(INSTRUCTIONS FOR THE TASK):
As the output, give exactly the lines that run from the one with "Screen dimensions: 1548x784" through the end of the records below, and omit pictures.

Segment Open

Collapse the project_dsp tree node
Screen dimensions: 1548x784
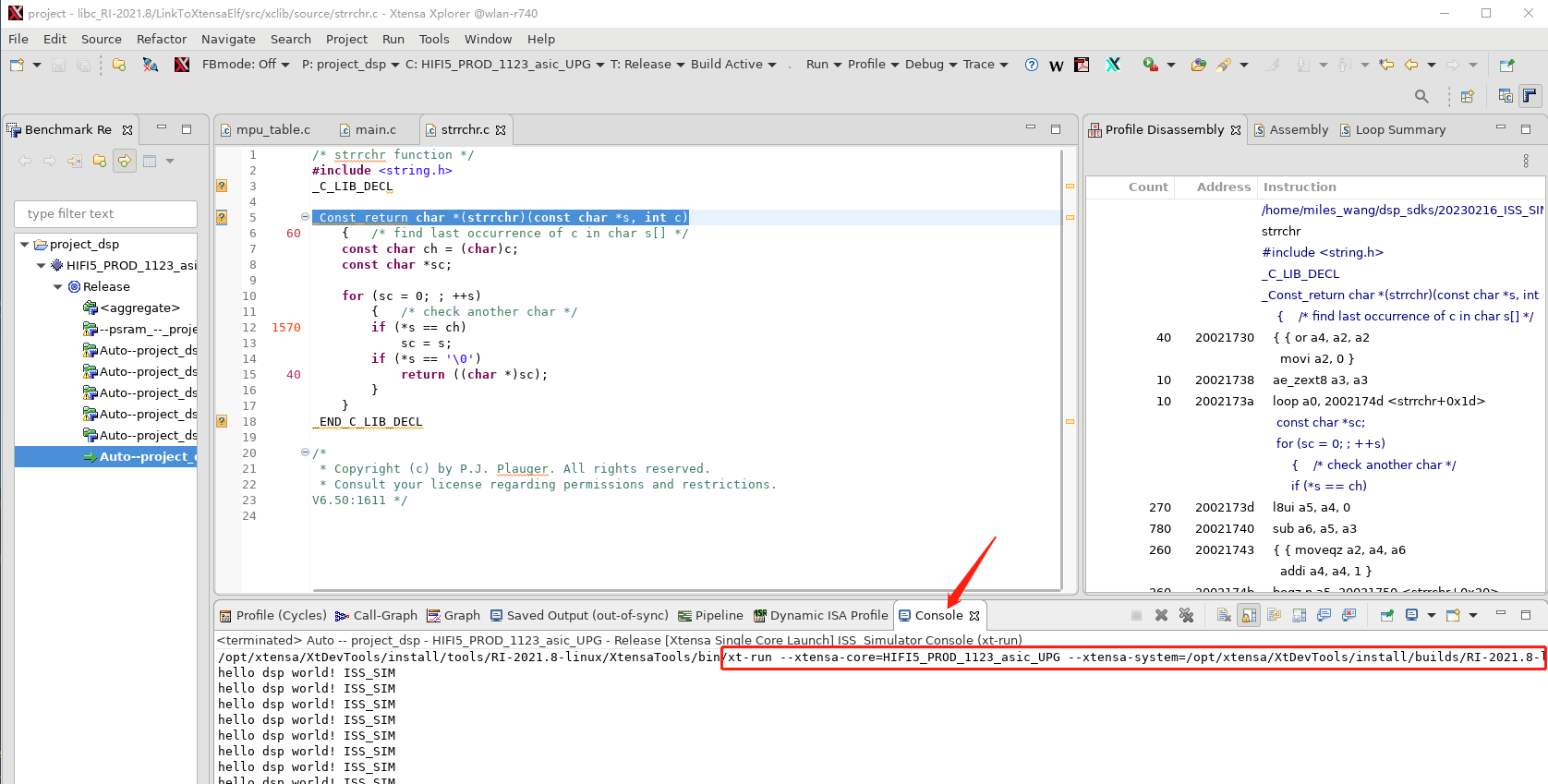tap(25, 245)
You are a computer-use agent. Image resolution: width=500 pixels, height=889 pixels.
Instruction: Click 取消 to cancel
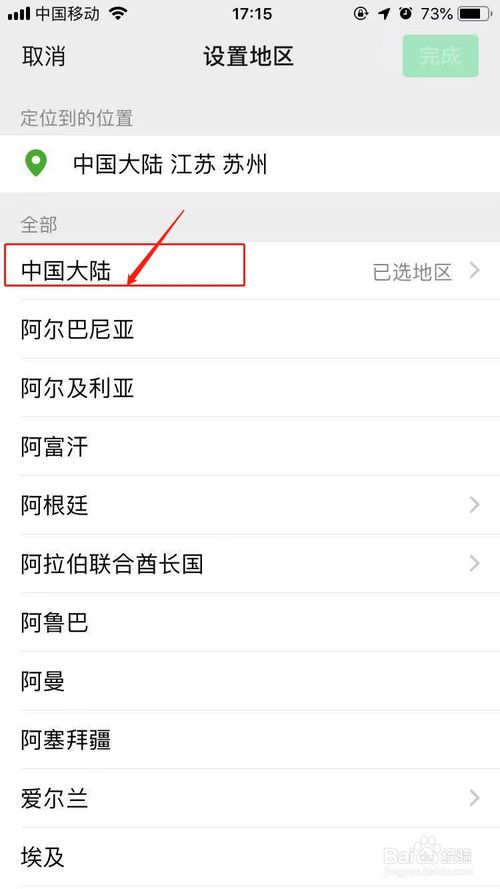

Segment Closed

(RESPONSE FOR THIS EXERCISE):
Screen dimensions: 1548x784
tap(25, 245)
You are a computer-use agent. Image resolution: width=500 pixels, height=889 pixels.
Instruction: Click 取消 to cancel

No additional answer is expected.